Lebedev dismissed the Sochi Election Commission’s explanation that he had violated rules in registering his candidacy as “nonsense.”
He vowed Saturday to appeal to the Supreme Court to cancel the April 26 vote _ which has become one of Russia’s most intriguing political battles in years and a test of its democratic pledges despite years of increasing Kremlin control over politics.
The election winner is likely to have some say over how billions of dollars will be allocated for Olympic construction in the subtropical resort on the Black Sea. The city will host the winter games in 2014, taking place just a few weeks before the new mayor’s five-year term ends.
“It’s all nonsense,” Lebedev told The Associated Press. “The authorities will do anything they can to falsify the result.”
Lebedev _ a banker, investor and former lawmaker who’s holdings include about one-third of Russian flag-carrier Aeroflot, as well as stakes in newspapers Novaya Gazeta and London’s Evening Standard _ frequently speaks out against government policies, but never criticizes leaders directly.
He is not the only Sochi mayoral candidate complaining about alleged interference in favor of the pro-Kremlin incumbent, Anatoly Pakhomov.
Another anti-government candidate, former Deputy Prime Minister Boris Nemtsov, has posted photographs on his Internet blog that appear to show Kremlin-run youth groups picketing his campaign events.

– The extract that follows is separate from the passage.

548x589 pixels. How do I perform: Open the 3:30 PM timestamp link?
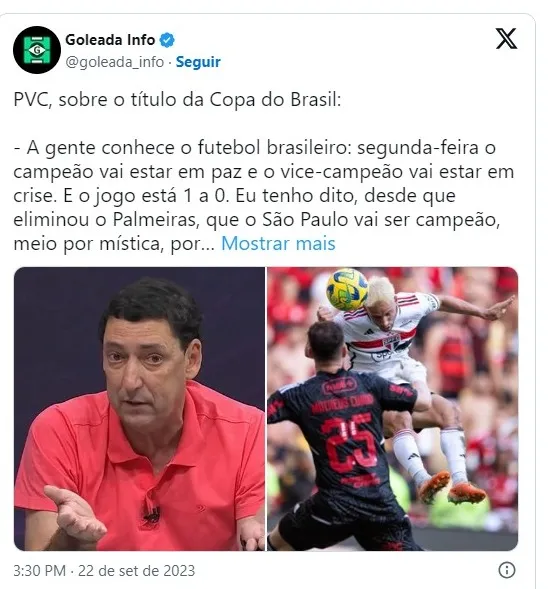point(39,571)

Both Nemtsov and Lebedev have said authorities illegally seized campaign literature and denied local media access. They also have complained about being blocked from meeting their supporters, and charge that area employers have pressured thousands to vote in early balloting for Pakhomov, even arranging for special buses to take them to voting stations.
The Sochi Elections Commission decided late Friday to strike Lebedev from the ballot, after an appeals court Thursday upheld a ruling that he had misfiled financial statements when registering his candidacy last month.
“We are crossing his name off on all the ballots,” commission spokeswoman Natalya Tkachyova said, adding that any of the 2,000 or so votes cast so far in early balloting would be voided if they were for Lebedev.
The initial complaint against Lebedev’s candidacy was filed by local businessman Vladimir Trukhanovsky _ one of six candidates still on the Sochi mayoral ballots.
Others include a local Communist Party leader and a member of a Kremlin-friendly nationalist party. Andrei Bogdanov, a presidential candidate last year, dropped out of the running last week.